● Aim of the exercise:
Return the lines below exactly, please, from the one containing "You are a GUI" through the last one, both included, and leave out any pictures.

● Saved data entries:
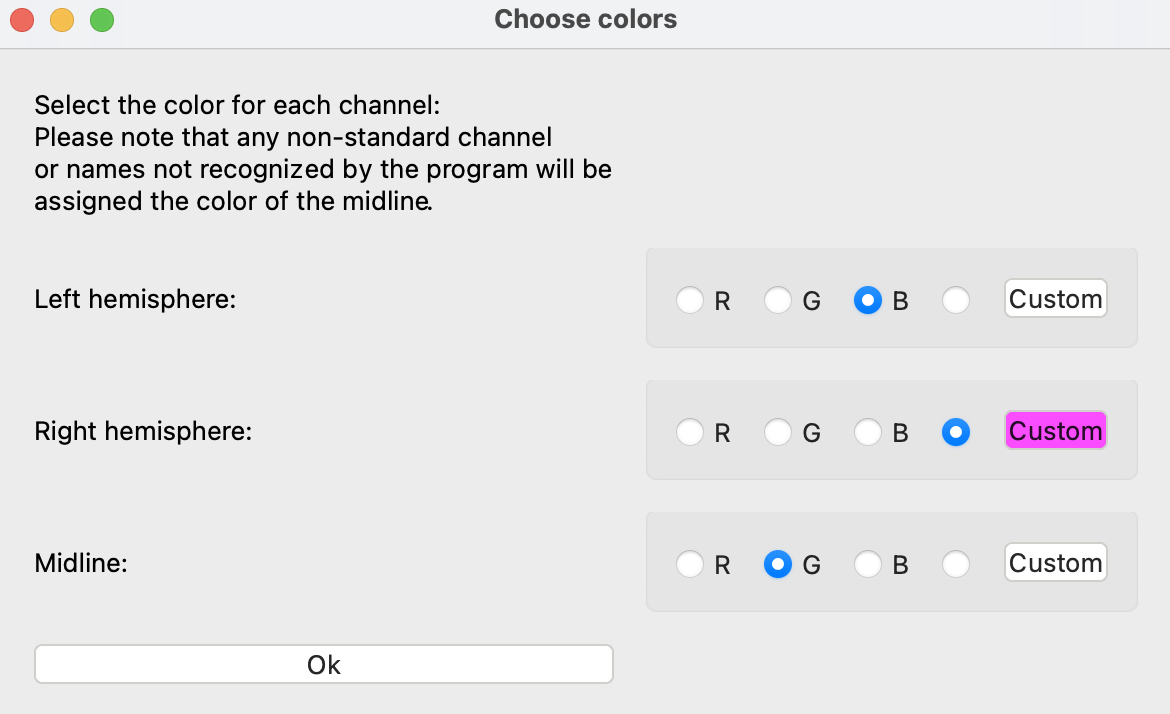Image resolution: width=1170 pixels, height=714 pixels.
Task: Select custom color radio for Midline
Action: coord(956,564)

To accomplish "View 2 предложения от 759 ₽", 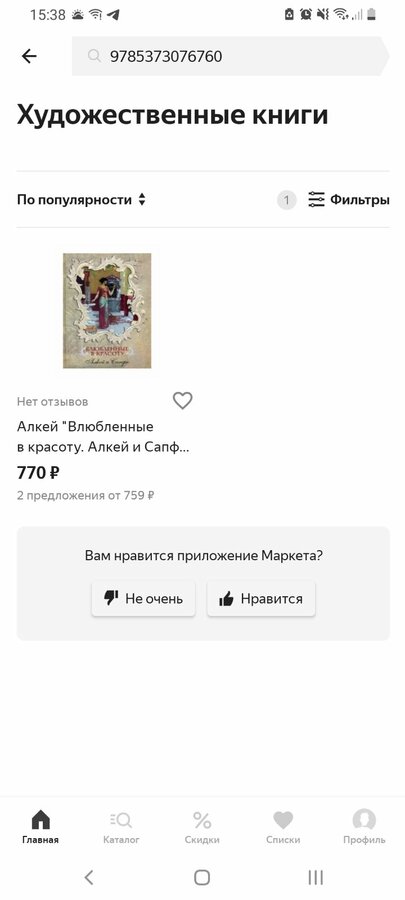I will (x=85, y=495).
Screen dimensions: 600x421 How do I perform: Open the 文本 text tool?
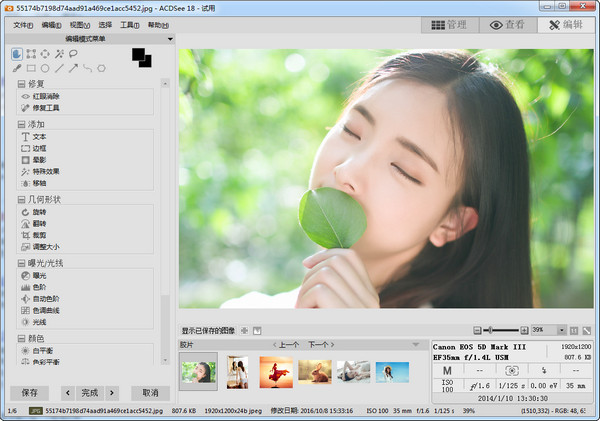click(x=39, y=136)
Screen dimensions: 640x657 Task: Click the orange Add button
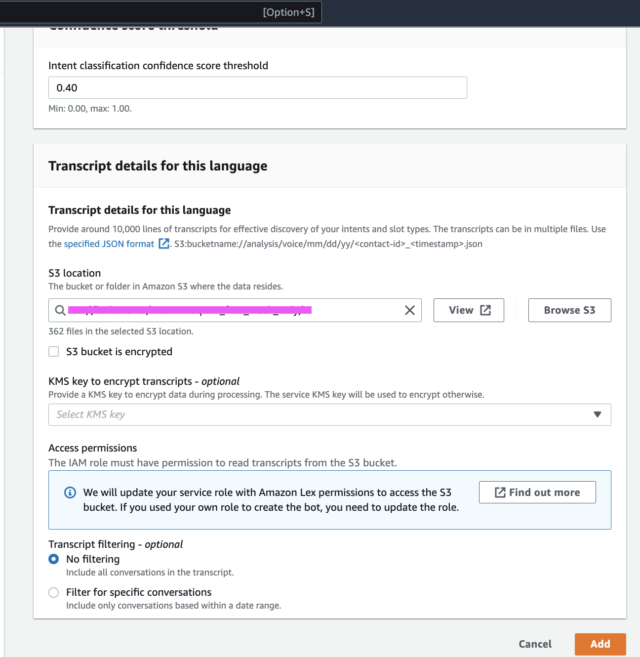pos(600,644)
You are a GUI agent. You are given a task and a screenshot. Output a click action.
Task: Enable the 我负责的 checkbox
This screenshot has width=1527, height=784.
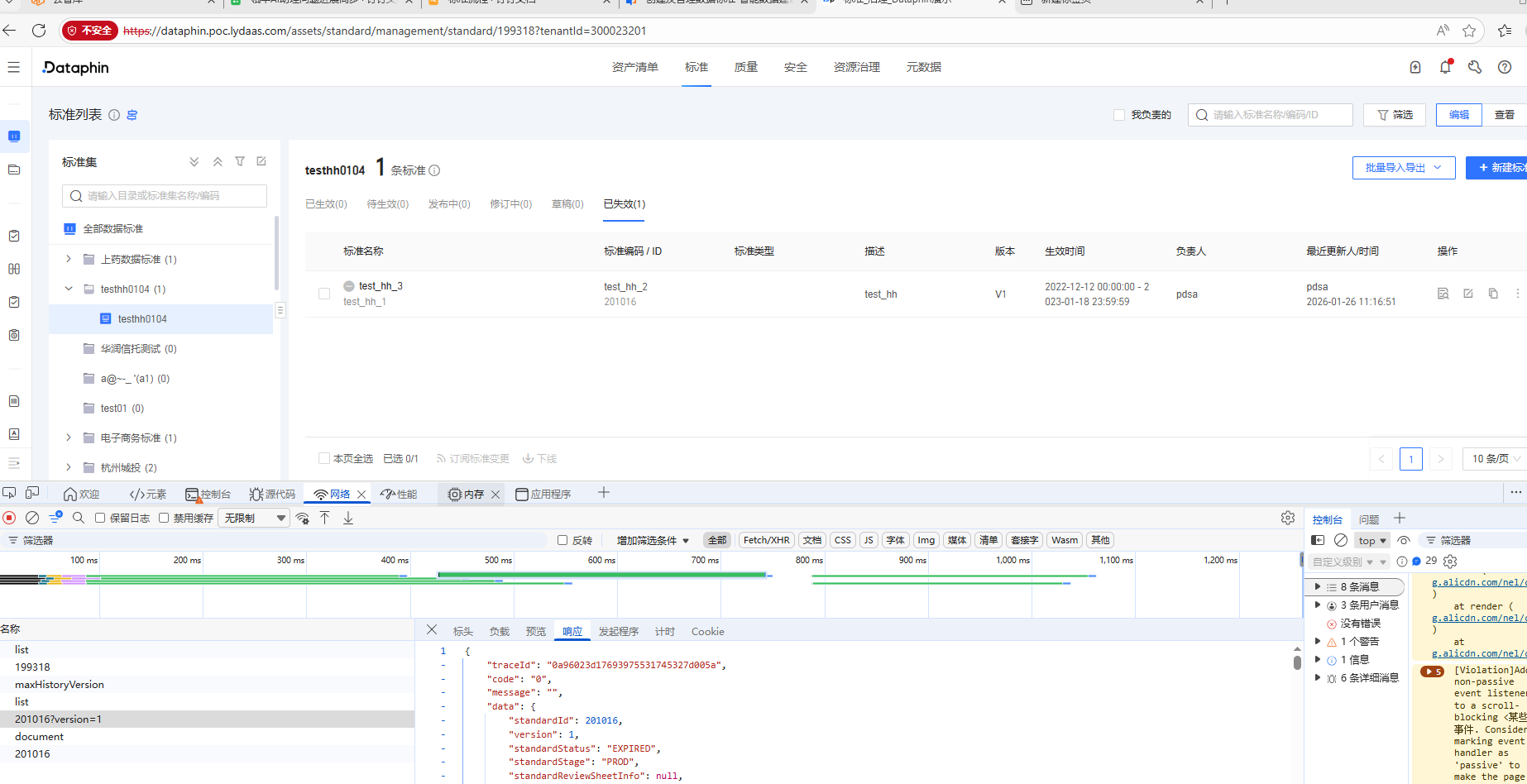pos(1119,115)
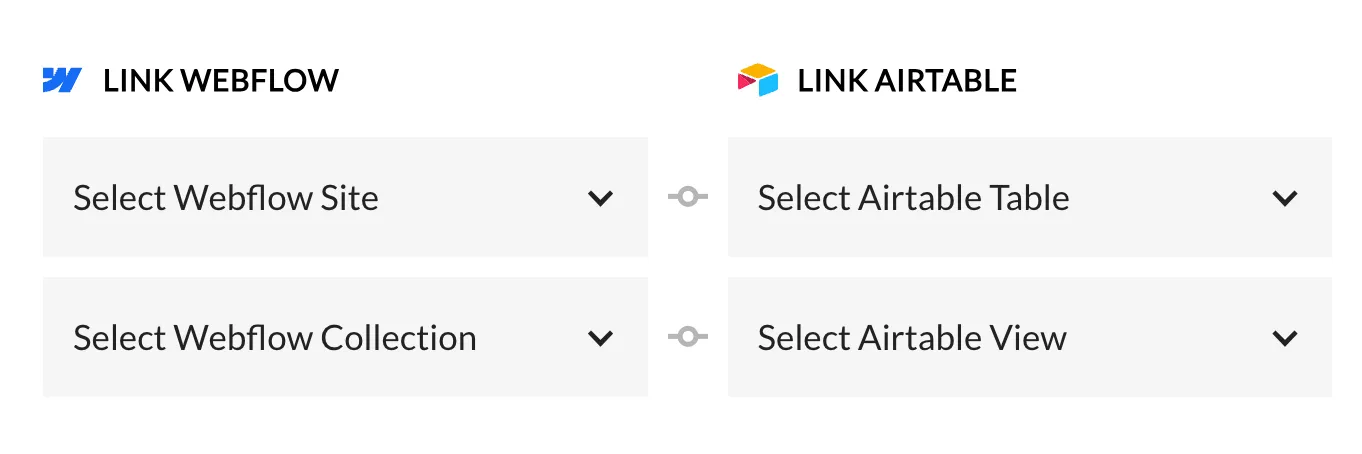The image size is (1362, 454).
Task: Open the Select Webflow Collection dropdown
Action: coord(345,337)
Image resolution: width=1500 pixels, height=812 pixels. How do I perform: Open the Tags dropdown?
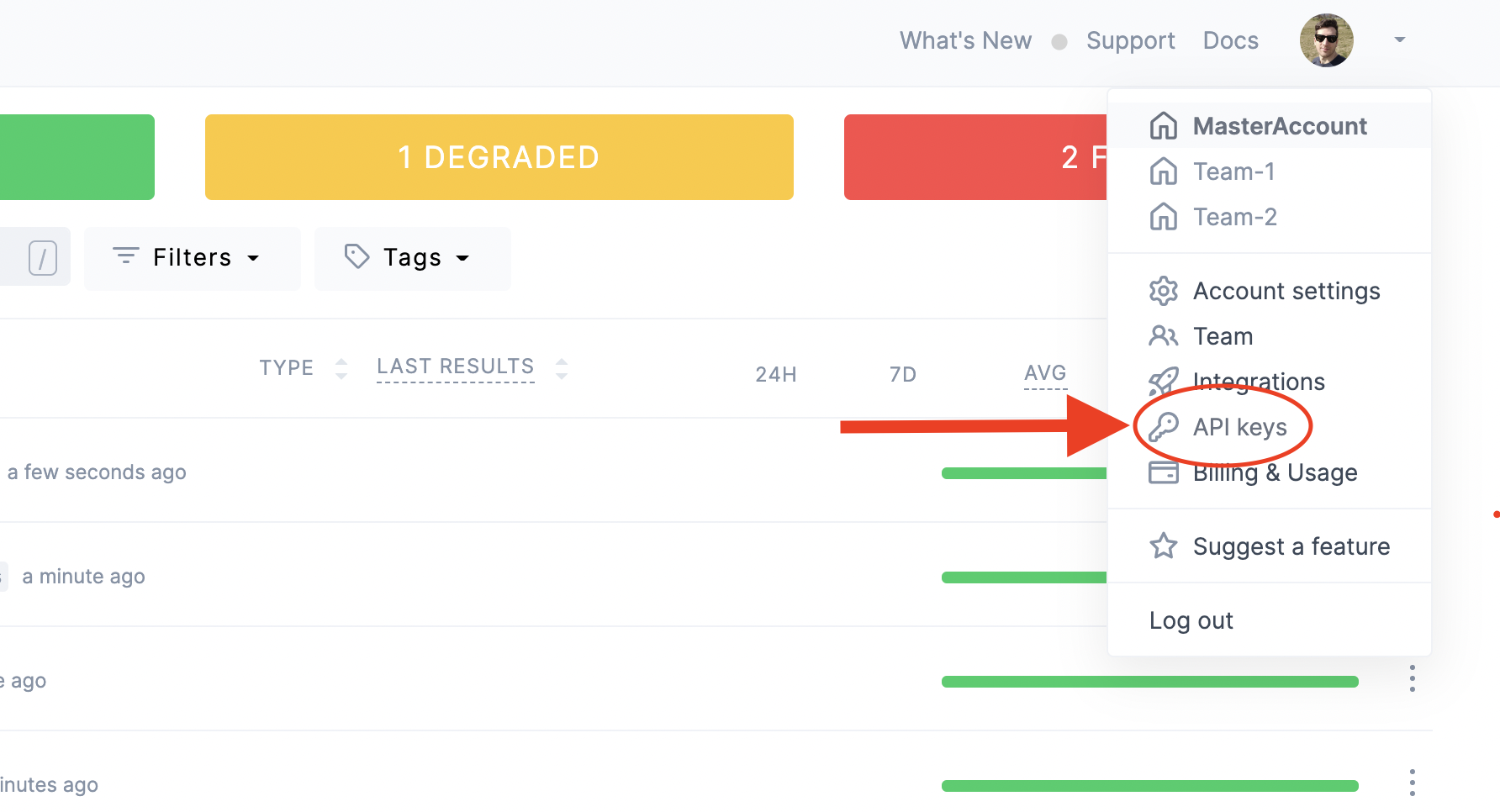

● Task result:
You are a GUI agent. You are given a task and a screenshot. Output a click action.
Task: Enable the 我负责的 checkbox
This screenshot has width=1527, height=784.
pos(1119,115)
The image size is (1362, 454).
Task: Open the Select Webflow Collection dropdown
Action: coord(345,337)
Image resolution: width=1500 pixels, height=812 pixels. How do I perform: Open the Tags dropdown?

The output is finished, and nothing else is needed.